Not political. Collaborators. People who really don’t care who gets credit. Those are the type of people that Apple looks for in new employees, Apple CEO Tim Cook said recently.
In other words, if Steve Jobs was applying for a job at Apple today, he’d probably get shown the door double-quick-time.
Cook was speaking at the 25th reunion of his class at Duke University’s Fuqua School of Business. He was asked about collaboration — and the types of people that Apple wants to hire.
Here’s the full video:
There are certainly a few qualities that Jobs’ and Cook’s wish list would match up on today, with intelligence at the top of the list. Another is what Cook put as Apple’s specialty: the magic of merging hardware, software, and services into one compelling product strategy.
“You look for wicked-smart people,” Cook said. “People that care enough that they have an idea at 11 at night and they want to call and talk to you about because they’re so excited and they want to push the idea further.”

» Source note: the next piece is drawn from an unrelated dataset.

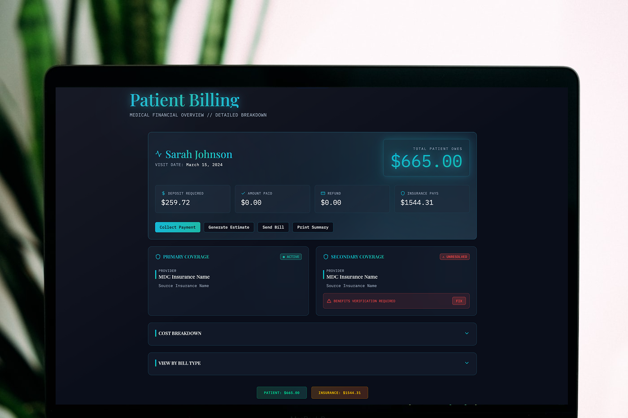The height and width of the screenshot is (418, 628).
Task: Select the Insurance $1544.31 pill
Action: 340,393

Cook also said that he never met anyone so incredible that they can do something by themselves in a global enterprise. Which means that Apple employees need to collaborate, work together, and share the credit without taking the spotlight. Jobs, of course, was known for co-opting others’ ideas and claiming them as his own — part of his all-encompassing reality distortion field.
Cook’s philosophy, I suppose, is also one of the reasons that Jobs’ favorite Scott Forstall, who refused to apologize for the Apple Maps fiasco, was fired. Forstall was known for being — shall we say — difficult.
“You look for people that are not political … people that don’t really care who gets credit,” Cook said.
There’s no question that Cook himself fits the bill. He’s shared the stage willingly with other Apple executives at company events, and he’s humble almost to a fault. In his recent 81-minute interview at AllThingsD, Cook was calm, reserved, collected … not exciting, passionate, or amazing. For which, unsurprisingly, he’s taken a significant amount of flack.
You want people who can privately celebrate an achievement, Cook said, without having to see their name in lights. That doesn’t sound like Jobs.
The question is whether Apple needs those kinds of hands at the helm — and in the engine room — right now. A little more driving type-A break-eggs-to-make-omelettes employees might not do the company too much harm in the long run. It’s certainly the kind of passion and character that its founder and spiritual leader Jobs brought to the company.
And given that over time followers become leaders and employees become managers, directors, and CEOs, Apple might want to consider if it is shutting out the very type of employee it needs most right now.